В подобном изобилии Марий Магдалин некоторые детали привлекают особое внимание. Так, статуя в тимпане может удивить наблюдателя тем, что Мария, похоже, находится на корабле. Такое изображение не противоречит священному Преданию, согласно которому Мария Магдалина сошла на берег в каком-то из южных районов Франции, либо в Марселе, либо в Сен-Мари-де-ла-Мер, либо
На этой фреске коленопреклоненная Мария Магдалина, облаченная в богатые одеяния, молится перед крестом, сложенным из веток прямо на земле грота. Рядом с Марией лежит череп. Пейзаж с руинами замка, изображенный за стенами грота, невольно навевает грусть. Картина эта принадлежит кисти художника из Каркасона, имени которого не сохранилось. Известно лишь, что в юности аббат Куртоли помогал Соньеру подновлять ее (при этом Беранже Соньер внес в первоначальный сюжет кое-какие «поправки»): вероятно, аббат Соньер дорожил этой картиной и хотел внести в нее некое важное добавление, возможно даже некую значимую информацию. [157]
Конечно.
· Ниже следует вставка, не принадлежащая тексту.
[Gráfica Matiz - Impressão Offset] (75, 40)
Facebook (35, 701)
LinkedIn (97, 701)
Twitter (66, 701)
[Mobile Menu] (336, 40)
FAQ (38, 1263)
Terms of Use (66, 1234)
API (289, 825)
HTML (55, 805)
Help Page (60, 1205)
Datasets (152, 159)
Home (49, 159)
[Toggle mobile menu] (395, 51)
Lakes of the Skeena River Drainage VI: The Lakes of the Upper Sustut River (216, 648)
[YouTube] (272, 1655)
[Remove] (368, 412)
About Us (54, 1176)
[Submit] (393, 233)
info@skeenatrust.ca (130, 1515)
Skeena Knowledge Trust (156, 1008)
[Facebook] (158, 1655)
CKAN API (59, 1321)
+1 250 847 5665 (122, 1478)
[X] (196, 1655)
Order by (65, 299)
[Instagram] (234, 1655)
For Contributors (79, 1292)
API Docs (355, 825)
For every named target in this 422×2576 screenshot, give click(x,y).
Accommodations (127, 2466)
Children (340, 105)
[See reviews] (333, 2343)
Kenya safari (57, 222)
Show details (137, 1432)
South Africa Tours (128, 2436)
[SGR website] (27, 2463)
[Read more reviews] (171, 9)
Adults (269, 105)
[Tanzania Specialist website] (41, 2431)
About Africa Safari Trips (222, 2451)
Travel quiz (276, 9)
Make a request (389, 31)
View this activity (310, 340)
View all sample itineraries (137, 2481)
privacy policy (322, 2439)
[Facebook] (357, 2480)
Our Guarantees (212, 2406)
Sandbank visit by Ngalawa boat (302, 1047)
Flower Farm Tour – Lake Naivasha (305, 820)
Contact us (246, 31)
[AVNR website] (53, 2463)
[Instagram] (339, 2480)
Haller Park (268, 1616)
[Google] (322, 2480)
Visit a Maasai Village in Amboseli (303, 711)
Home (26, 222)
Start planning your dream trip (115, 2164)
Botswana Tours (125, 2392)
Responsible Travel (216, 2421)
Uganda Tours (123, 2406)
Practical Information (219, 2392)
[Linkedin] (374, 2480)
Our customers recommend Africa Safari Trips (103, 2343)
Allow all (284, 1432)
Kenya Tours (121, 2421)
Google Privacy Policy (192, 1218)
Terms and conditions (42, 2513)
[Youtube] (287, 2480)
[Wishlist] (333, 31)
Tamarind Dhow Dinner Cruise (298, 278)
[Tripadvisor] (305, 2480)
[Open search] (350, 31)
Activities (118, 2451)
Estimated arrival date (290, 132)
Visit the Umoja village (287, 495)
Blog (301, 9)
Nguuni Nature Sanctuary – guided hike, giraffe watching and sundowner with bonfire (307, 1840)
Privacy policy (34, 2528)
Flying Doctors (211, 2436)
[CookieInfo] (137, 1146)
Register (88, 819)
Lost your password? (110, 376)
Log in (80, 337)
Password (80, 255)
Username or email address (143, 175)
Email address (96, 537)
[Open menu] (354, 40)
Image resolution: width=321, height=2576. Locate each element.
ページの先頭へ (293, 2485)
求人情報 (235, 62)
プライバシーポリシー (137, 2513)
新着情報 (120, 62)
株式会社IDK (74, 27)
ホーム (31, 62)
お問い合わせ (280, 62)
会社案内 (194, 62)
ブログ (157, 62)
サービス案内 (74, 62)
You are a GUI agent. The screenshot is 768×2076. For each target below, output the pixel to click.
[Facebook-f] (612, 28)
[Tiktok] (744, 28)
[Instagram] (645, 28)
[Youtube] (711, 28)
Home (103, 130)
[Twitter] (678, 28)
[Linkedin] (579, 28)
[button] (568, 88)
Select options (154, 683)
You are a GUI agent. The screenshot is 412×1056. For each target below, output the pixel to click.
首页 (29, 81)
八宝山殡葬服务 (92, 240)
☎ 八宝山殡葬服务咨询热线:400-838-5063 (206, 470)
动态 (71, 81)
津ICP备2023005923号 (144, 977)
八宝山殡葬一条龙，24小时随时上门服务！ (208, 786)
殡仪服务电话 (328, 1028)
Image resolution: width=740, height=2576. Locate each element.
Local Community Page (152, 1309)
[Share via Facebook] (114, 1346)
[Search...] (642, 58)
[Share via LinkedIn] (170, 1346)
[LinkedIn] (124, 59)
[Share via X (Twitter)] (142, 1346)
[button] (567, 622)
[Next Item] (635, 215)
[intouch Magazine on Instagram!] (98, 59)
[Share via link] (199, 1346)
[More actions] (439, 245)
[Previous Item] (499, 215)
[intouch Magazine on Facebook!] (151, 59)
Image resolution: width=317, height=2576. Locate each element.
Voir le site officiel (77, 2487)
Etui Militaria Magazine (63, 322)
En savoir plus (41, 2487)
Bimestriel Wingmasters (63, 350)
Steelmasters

Мария Магдалина является покровительницей прихода Ренн-ле-Шато, в чем сложно сомневаться: о ее роли гласит латинская надпись, расположенная ниже описанной картины:
«JESU.MEDELA.VULNERUM+SPES.UNA.PENITENTIUM.PER
MAGDALENAE.LACRYMAS+PECCATA.NOSTRA.DILUAS»
(«Иисус, исцеляющий раны, единственная надежда раскаявшихся, [158]слезами Магдалины смывает [159]грехи наши»). Однако ее изображение в корне отличается от образа раскаявшейся грешницы, какой навязали ей некоторые христианские легенды. Что думал об этой необычной святой сам Беранже Соньер? Именно этот вопрос должен задать себе тот, кто пытается отыскать знаменитый ключ к «проклятому золоту Ренн-ле-Шато». Ибо ключ этот спрятан вовсе не в «истинном кельтском языке» аббата Буде и не в «храме-указателе» аббата Соньера: его надо искать в гроте, где молится коленопреклоненная Магдалина, но не в легендарном гроте Сен-Бом, [160]а в его символическом изображении. Кем была Мария Магдалина на самом деле? И почему ее образ неотступно преследовал аббата Беранже Соньера?
Глава III
ЭТА ЗАГАДОЧНАЯ МАРИЯ ИЗ МАГДАЛЫ
«Я украсила себя, будто шла на праздник, умастила себя маслами, будто ложилась в постель к любовнику. Стоило мне появиться в пиршественной зале, как челюсти перестали жевать; Апостолы в замешательстве повскакали со своих мест, боясь, что даже прикосновение моего подола будет заразно: в глазах этих сторонников добра я была настолько нечиста, как будто у меня не прекращались месячные. Лишь Бог остался возлежать на обтянутом кожей ложе — мне не надо было его показывать: ступни у него были стертые до костей, потому что он прошел по всем дорогам нашего ада; в волосах его, как звезды, копошились вши, и только всеобъемлющие глаза были чисты, как будто куски небес застряли у него на лице. Он был уродлив, как беда, грязен, как грех. Я упала на колени, проглотив свой плевок, я не могла добавить ни одного обидного слова к тому грузу отчаяния, который он нес на себе. Я сразу поняла, что не смогу соблазнить его, — он не боялся меня. Я распустила волосы, будто старалась прикрыть наготу своих ошибок, опорожнила перед ним сосуд собственных воспоминаний. Я понимала, что этот Бог вне закона должен был однажды выскользнуть за двери рассвета, оставив Троицу удивляться, что их осталось лишь двое. Он поселился в земном постоялом дворе; он расточал себя нескончаемым прохожим, что держали свою душу на замке, но от него требовали все осязаемых удовольствий. Он соглашался на соседство разбойников и прокаженных, сносил оскорбления стражников, — он, как и я, принял ужасную долю стать всеобщим достоянием. Он положил мне на голову СВОЮ большую руку живого мертвеца, в которой, казалось, не осталось и кровинки, — только и делаешь, что меняешь себе хозяина: в тот момент, когда демоны покинули меня, я стала одержима Богом». [161]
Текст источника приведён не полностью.